I suspect as this government shutdown continues, I will shift more of my posts to activities in other countries as well as various items I’ve filed for later consideration. Arguably the (in)ability to access U.S. government data online has been the biggest impact on me so far. But this is Day Three.
An item that fits both categories is the continuing effort of Canada’s scientific community to combat the efforts of the current government to restrict the flow of information to the public. I’ve posted about this before, mainly to complain about the rhetoric around muzzling. I don’t think it’s as bad as the ‘war on science’ meme that Chris Mooney let loose like an even less thought-out creation of Dr. Frankenstein. But as I’ve written before, a government restricting how its employees communicates with the press and public is a different beast than restricting how non-employees (scientists and otherwise) interact with the press and the public.
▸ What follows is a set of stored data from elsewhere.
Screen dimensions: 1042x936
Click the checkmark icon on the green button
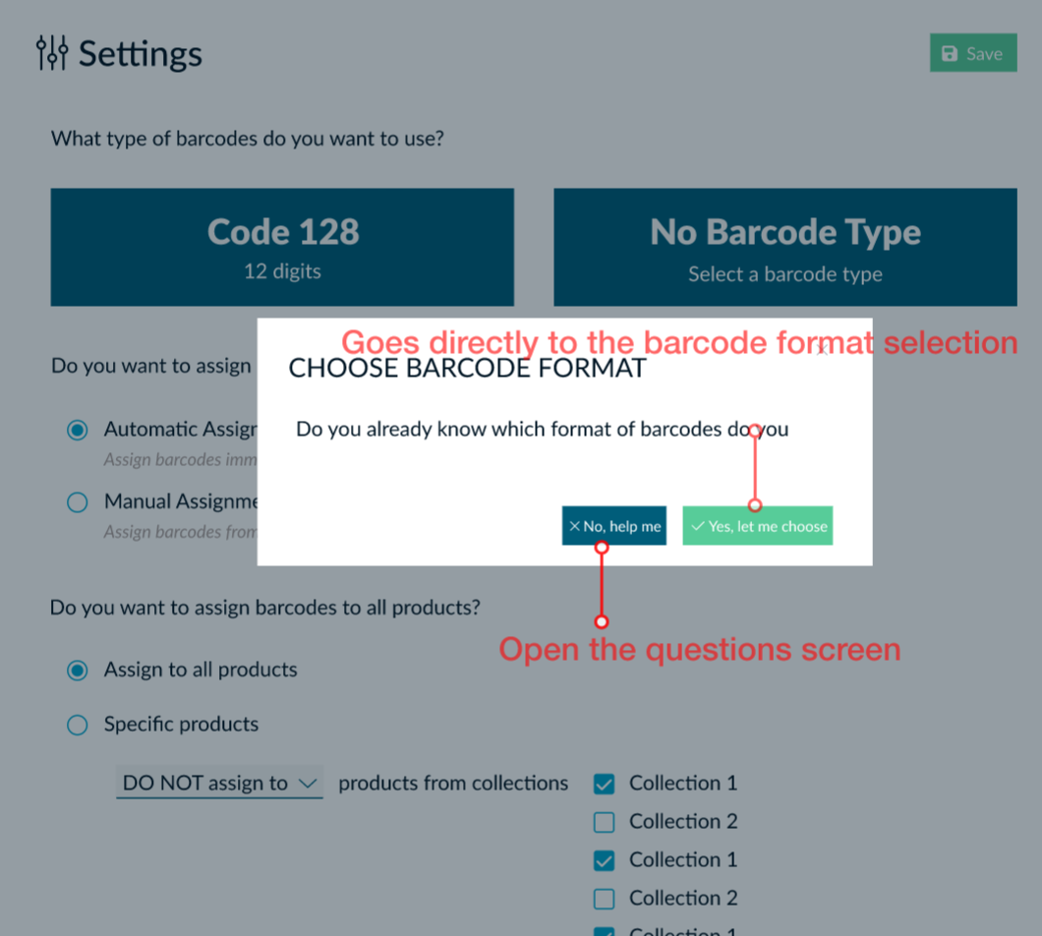(x=698, y=526)
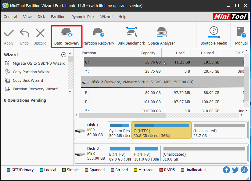This screenshot has height=181, width=251.
Task: Click the Twitter icon at bottom right
Action: pos(235,170)
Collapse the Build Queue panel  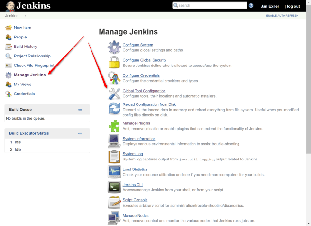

There were a series of protests in mid-September against governmental policies that restrict the release of government information. Deborah Blum has a roundup of coverage (pretty much none in the U.S.) of the events over at the Knight Science Journalism Tracker. I will note that this series of protests (in 17 Canadian cities, something all of the fulmination over Bush Administration policies on science communication never generated) did attract the attention of a member of The New York Times editorial board.
But there are two things that make it likely that U.S. scientists are unlikely to give much support to their Canadian colleagues or consider that the communications situation in the U.S. could get as bad as it is in Canada. One of them is top of mind, the current budgetary clusterbomb. The other is the notion that the change in Presidential administrations managed to ‘solve the problem’ of having political influence preventing or mangling the communication of scientific information to the public. Rank and file opinion suggests this isn’t the case. There’s such a thin line between political interference and the intersection of values and knowledge. There will always be breaks to manage.